• _REQUIRED WORK_
Every line from the one containing "Open the 互动交流 navigation tab" through the end of the data is to be copied exactly, and nothing outside that range.

• _RECORDS FOR PROCESSING_
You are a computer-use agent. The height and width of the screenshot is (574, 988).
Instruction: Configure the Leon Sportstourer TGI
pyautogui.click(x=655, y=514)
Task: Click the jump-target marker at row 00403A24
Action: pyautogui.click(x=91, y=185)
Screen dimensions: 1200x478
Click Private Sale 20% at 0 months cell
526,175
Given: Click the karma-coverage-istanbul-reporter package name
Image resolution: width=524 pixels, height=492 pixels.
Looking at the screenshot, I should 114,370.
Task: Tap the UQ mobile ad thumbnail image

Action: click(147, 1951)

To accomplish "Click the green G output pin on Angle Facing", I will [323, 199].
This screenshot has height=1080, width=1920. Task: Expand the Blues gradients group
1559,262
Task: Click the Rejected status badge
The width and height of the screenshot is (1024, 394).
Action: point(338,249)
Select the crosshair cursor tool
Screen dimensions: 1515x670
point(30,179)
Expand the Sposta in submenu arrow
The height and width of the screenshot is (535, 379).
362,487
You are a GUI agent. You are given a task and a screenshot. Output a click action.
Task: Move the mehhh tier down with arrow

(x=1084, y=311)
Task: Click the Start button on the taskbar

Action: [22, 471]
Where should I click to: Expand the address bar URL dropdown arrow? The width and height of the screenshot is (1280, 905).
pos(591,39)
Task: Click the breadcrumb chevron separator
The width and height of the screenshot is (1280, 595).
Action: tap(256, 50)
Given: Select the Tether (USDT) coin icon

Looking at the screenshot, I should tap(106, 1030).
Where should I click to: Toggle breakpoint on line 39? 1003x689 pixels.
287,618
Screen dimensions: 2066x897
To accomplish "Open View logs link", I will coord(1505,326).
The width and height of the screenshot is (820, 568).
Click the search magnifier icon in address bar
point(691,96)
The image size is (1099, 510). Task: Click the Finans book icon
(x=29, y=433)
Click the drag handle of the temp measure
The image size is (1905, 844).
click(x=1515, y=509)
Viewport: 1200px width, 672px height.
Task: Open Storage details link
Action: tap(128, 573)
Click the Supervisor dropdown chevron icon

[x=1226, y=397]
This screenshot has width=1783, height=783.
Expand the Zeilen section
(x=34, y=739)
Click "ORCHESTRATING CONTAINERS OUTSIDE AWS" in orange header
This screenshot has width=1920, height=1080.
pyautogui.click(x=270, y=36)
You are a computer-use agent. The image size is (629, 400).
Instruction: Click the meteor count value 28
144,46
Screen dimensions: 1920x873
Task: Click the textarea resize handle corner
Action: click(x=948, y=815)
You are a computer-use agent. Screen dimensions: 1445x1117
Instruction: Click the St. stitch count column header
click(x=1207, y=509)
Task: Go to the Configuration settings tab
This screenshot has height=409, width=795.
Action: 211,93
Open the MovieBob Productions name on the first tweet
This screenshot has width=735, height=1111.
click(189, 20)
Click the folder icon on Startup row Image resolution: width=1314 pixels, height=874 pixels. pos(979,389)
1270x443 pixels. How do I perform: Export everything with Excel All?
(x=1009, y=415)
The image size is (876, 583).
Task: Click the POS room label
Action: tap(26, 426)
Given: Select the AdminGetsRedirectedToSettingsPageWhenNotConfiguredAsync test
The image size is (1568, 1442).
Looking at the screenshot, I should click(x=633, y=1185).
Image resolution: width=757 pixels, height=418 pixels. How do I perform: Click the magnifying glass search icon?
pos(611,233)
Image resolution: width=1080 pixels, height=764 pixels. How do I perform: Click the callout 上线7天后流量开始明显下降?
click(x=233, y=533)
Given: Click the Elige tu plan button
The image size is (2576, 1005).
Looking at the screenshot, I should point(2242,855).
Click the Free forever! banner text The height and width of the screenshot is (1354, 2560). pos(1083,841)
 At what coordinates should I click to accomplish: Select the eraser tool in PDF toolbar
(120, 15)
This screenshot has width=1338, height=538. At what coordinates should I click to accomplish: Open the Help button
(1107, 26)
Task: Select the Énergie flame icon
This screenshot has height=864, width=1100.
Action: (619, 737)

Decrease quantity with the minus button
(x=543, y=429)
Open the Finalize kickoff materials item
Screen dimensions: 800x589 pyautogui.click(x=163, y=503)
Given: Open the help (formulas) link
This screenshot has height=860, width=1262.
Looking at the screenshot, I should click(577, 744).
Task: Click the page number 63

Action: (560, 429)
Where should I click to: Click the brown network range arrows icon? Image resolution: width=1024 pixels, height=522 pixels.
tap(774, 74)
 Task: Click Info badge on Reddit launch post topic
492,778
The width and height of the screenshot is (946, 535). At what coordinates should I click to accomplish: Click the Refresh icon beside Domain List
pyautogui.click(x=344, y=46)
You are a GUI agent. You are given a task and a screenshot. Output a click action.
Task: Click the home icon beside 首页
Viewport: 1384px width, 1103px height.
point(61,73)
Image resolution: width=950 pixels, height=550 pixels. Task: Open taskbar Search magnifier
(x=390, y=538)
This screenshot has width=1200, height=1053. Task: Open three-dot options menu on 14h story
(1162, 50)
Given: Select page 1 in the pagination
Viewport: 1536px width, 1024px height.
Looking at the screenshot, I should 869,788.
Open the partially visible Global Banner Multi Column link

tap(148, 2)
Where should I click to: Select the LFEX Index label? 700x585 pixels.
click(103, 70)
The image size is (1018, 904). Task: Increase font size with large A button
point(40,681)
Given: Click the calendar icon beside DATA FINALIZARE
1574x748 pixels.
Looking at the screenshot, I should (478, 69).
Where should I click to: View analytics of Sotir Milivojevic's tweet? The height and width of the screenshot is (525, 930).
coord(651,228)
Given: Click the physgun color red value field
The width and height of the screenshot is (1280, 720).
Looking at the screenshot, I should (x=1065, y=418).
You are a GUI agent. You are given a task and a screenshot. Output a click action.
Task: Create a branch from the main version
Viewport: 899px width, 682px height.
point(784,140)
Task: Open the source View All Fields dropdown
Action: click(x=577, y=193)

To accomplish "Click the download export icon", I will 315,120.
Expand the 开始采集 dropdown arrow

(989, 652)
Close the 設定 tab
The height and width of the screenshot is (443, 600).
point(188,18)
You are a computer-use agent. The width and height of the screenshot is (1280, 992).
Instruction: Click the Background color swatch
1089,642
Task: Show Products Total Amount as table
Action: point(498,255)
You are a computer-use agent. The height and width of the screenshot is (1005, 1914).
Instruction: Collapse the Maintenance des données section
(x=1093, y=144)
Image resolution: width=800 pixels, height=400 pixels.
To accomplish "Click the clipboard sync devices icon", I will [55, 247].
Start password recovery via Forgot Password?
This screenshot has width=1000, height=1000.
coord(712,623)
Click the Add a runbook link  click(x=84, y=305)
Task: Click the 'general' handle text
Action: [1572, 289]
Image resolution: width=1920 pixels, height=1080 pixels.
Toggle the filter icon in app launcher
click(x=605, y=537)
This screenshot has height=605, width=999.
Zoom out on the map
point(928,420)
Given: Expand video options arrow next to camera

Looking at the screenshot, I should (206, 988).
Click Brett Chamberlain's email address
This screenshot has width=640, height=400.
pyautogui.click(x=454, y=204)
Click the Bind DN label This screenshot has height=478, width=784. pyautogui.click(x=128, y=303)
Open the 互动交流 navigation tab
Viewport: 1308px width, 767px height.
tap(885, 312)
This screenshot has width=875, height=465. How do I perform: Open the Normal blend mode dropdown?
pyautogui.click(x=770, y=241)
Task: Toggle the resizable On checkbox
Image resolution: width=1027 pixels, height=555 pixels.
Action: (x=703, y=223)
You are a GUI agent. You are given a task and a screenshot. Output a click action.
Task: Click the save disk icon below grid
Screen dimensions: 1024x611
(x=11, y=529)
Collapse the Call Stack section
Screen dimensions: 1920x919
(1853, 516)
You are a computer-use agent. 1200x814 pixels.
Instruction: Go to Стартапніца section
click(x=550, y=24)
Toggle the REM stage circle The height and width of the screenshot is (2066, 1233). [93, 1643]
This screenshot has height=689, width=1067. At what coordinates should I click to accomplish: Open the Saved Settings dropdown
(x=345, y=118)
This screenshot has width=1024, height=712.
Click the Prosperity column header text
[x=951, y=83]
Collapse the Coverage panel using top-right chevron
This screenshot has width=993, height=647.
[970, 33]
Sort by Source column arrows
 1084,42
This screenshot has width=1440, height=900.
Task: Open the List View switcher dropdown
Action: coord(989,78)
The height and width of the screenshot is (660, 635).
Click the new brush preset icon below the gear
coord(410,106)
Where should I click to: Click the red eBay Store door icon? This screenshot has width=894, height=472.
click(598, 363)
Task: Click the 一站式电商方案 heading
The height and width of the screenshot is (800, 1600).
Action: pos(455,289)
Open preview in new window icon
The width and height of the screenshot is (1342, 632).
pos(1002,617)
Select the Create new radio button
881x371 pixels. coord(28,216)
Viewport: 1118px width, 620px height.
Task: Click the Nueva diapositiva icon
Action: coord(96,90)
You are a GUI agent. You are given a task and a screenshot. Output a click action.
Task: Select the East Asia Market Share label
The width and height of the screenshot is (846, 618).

• _EXPECTED ANSWER_
Open the 互动交流 navigation tab
Viewport: 1308px width, 767px height.
tap(885, 312)
This screenshot has width=875, height=465. How do I perform: Open the Normal blend mode dropdown?
pyautogui.click(x=770, y=241)
Task: Toggle the resizable On checkbox
Image resolution: width=1027 pixels, height=555 pixels.
Action: (x=703, y=223)
You are a GUI agent. You are given a task and a screenshot. Output a click action.
Task: Click the save disk icon below grid
Screen dimensions: 1024x611
(x=11, y=529)
Collapse the Call Stack section
Screen dimensions: 1920x919
(1853, 516)
You are a computer-use agent. 1200x814 pixels.
Instruction: Go to Стартапніца section
click(x=550, y=24)
Toggle the REM stage circle The height and width of the screenshot is (2066, 1233). [93, 1643]
This screenshot has height=689, width=1067. At what coordinates should I click to accomplish: Open the Saved Settings dropdown
(x=345, y=118)
This screenshot has width=1024, height=712.
Click the Prosperity column header text
[x=951, y=83]
Collapse the Coverage panel using top-right chevron
This screenshot has width=993, height=647.
[970, 33]
Sort by Source column arrows
 1084,42
This screenshot has width=1440, height=900.
Task: Open the List View switcher dropdown
Action: coord(989,78)
The height and width of the screenshot is (660, 635).
Click the new brush preset icon below the gear
coord(410,106)
Where should I click to: Click the red eBay Store door icon? This screenshot has width=894, height=472.
click(598, 363)
Task: Click the 一站式电商方案 heading
The height and width of the screenshot is (800, 1600).
Action: pos(455,289)
Open preview in new window icon
The width and height of the screenshot is (1342, 632).
pos(1002,617)
Select the Create new radio button
881x371 pixels. coord(28,216)
Viewport: 1118px width, 620px height.
Task: Click the Nueva diapositiva icon
Action: coord(96,90)
You are a GUI agent. You are given a task and a screenshot. Output a click action.
Task: Select the East Asia Market Share label
The width and height of the screenshot is (846, 618).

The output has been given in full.